Autoimmune disease occurs when a person’s immune system inappropriately perceives one or more “self” proteins as foreign and mounts an immune attack against them. Currently, most autoimmune patients are treated by broadly suppressing their immune system, leaving them vulnerable to infection, cancer, and metabolic dysregulation. Further, such approaches only modify symptoms rather than treat the underlying disease.

The first autoimmune indication we are pursuing is myasthenia gravis (MG), a rare disease that causes muscle weakness because the immune system makes antibodies that block the function of a key muscle receptor called the acetylcholine receptor (AChR). Symptoms include trouble chewing and swallowing, droopy eyelids, muscle weakness, and slurred speech. Refractory patients have no disease modifying therapies available, and instead are treated by immunosuppressive agents. To fulfill this pressing unmet need, GRObio is developing ProGly-AChR – the first disease-modifying therapy for MG that is highly efficacious without immune suppression. ProGly-AChR uses our ProGly platform chemistry to produce a tolerogenic version of the AChR antigen that induces proliferation of tolerogenic immune cells, which reeducate a patient’s immune system to recognize AChR as a self-protein and reverses the autoimmune process.

Immunogenicity arises when the immune system recognizes a therapeutic as foreign. Many enzyme, gene, and cell therapies are immunogenic, which often manifests as anti-drug antibodies (ADA) directed against the therapeutic.
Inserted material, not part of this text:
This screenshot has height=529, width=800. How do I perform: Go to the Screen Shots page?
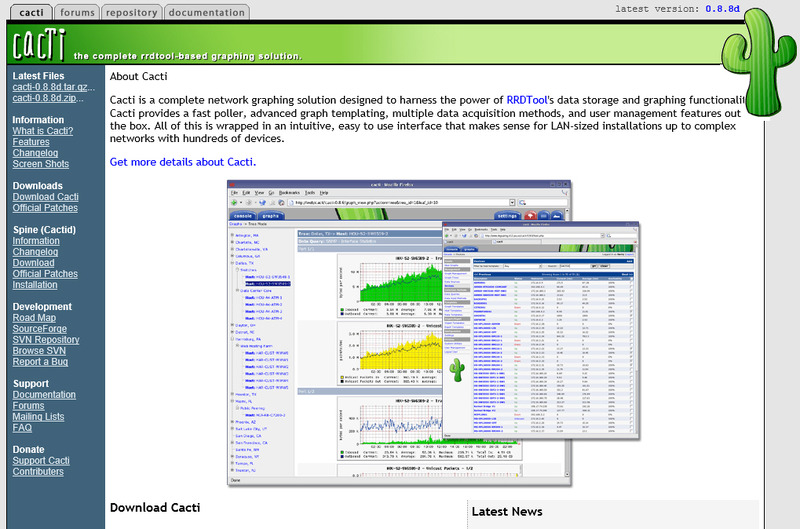point(41,164)
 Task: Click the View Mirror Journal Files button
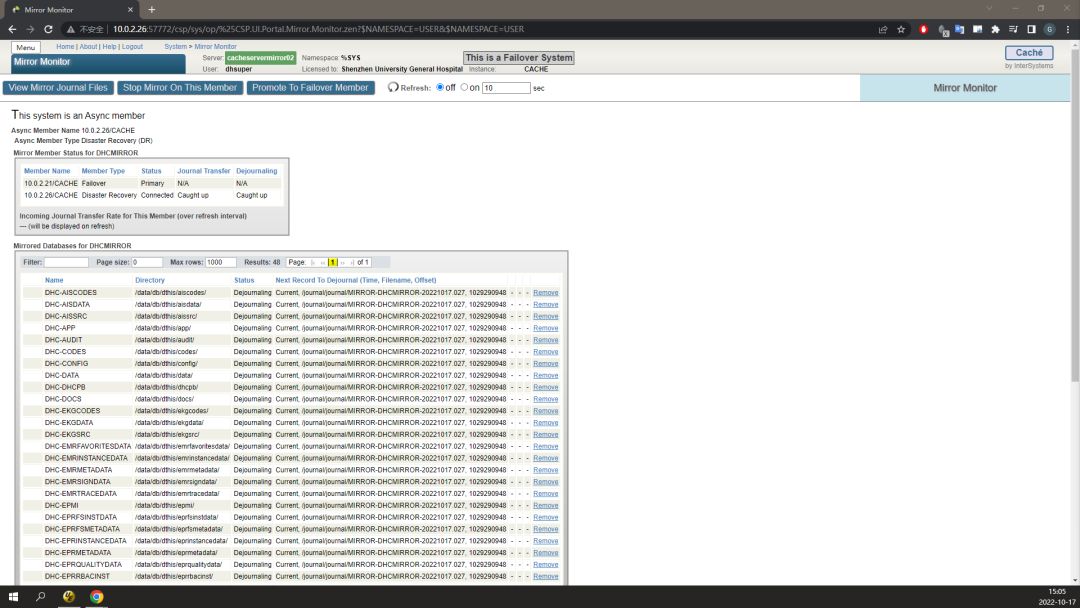pos(58,87)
ADA can severely limit the efficacy of a drug and can also cause serious safety issues for patients. The problem is particularly pronounced for therapies that require chronic administration, as ADA typically increase over multiple treatments.

The first indication we are pursuing to eliminate therapeutic immunogenicity is gout, a type of arthritis that causes debilitating inflammation of joints due to excess uric acid buildup. Symptoms include intense pain, discoloration or redness, stiffness, swelling, and extreme tenderness. Therapeutic treatment for severe, refractory gout can include uricase enzyme to break up uric acid crystal deposits and reduce serum uric acid levels. However, the majority of patients receiving uricase treatment, such as Krystexxa® (pegloticase), develop anti-drug antibodies (ADAs) that clear the enzyme from circulation, compromising treatment safety and efficacy and leaving patients without treatment options.  GRObio is using our ProGly NSAAs to develop ProGly-Uricase that prevents anti-uricase ADAs to provide a novel, safe and effective uricase for patients with severe, refractory gout.

We use the computational protein design tools and high-throughput screening workflows in our Biofoundry to engineer ProGly therapies that are tolerogenic while retaining their full activity in the intended physiological environment. We have shown that this approach can be applied to highly immunogenic proteins to prevent ADA, to block pre-existing ADA from binding to ProGly therapies, and to prolong their circulating time and functional half-life. We are now extending our work to address the immunogenicity of additional enzyme, gene and cell therapies.